We have evolution to blame. Exhibit A is that our hunter gatherer ancestors used division of labor to conquer their environment. The men, unburdened by nursing infants, hunted prey large enough to feed the whole tribe. This task required lots of silent cooperation and a hierarchy of job assignments. Verbal communication before and after the hunt was minimal; the hunting party leader gave marching orders and everybody followed them. During the hunt verbal signals were nonexistent. Women, on the other hand, depended on each other to share information as they gathered whatever food was in season. They had to form strong social bonds to teach each other and take care of each other’s children as necessary. The social bonding and gathering tasks required lots of verbal interaction. As a result, most females have larger sections of their brains devoted to verbal communication than most males.

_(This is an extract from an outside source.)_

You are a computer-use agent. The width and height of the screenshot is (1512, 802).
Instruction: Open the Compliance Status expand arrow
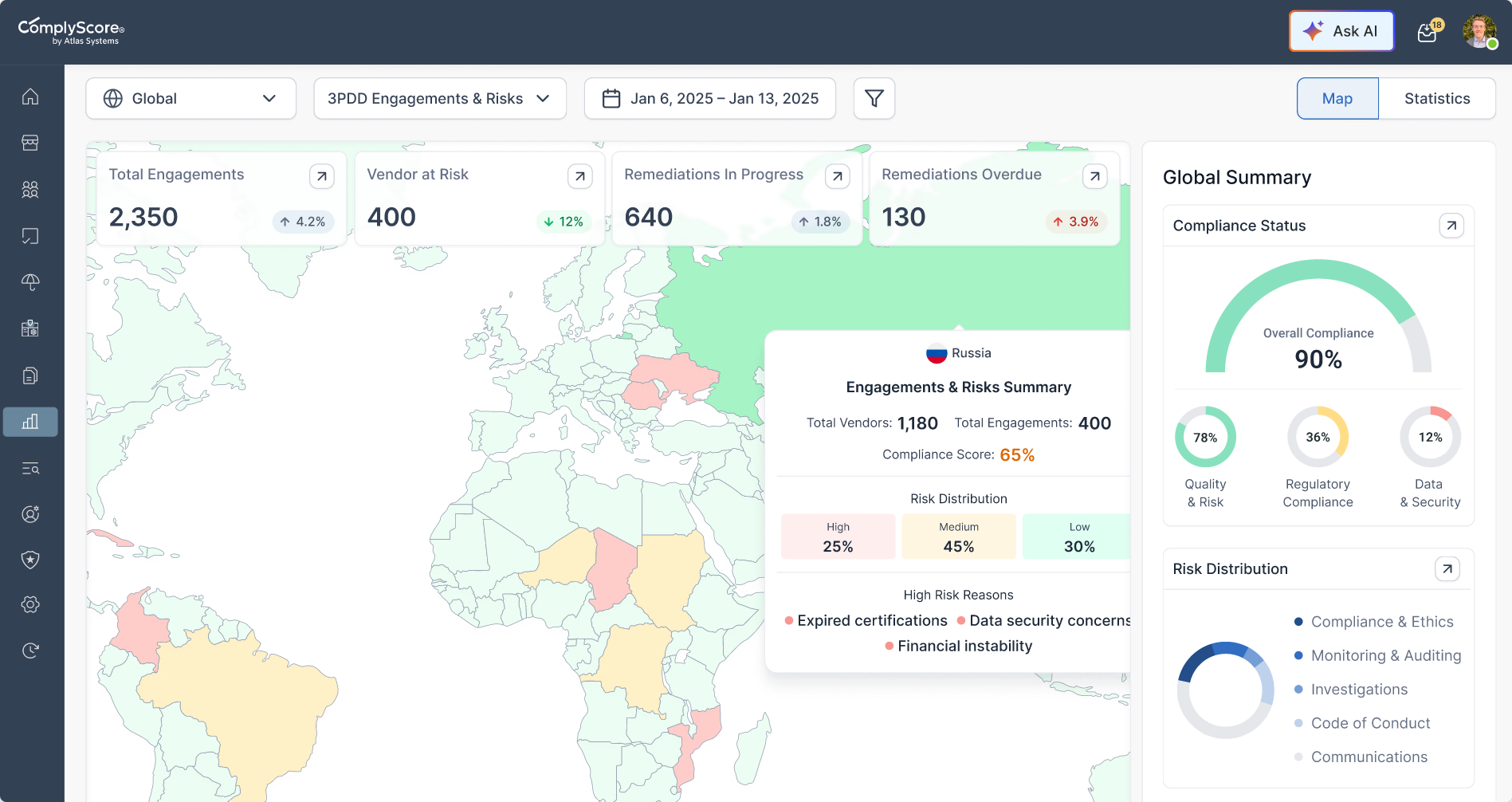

Because of evolution, I have hearing loss. My hearing aids arrived but after several weeks of experimentation and a refitting, I put them in a drawer. It’s not vanity on my part. They are just uncomfortable inside my ear. Besides that, I don’t notice a whole lot of improvement when I wear them. I found a good merlot to be more helpful. A glass of wine with dinner and I’m good to go for a least an hour of Kim’s talking. The wine takes the edge off of my impatience for her to get to the point of whatever conversation we are having. Savoring the wine allows me to savor the complexities of her multidimensional verbal dissection of whatever she is talking about.

Unfortunately, wine has become a verboten drink at my house. In order to lose the weight I need to lose for health reasons, I have found I must cut alcohol from my diet completely. Once I retire from my current job, which entails random UA’s, then maybe I can substitute THC for alcohol. In the meantime, my ear hairs will just have to keep dying. The things we do for love.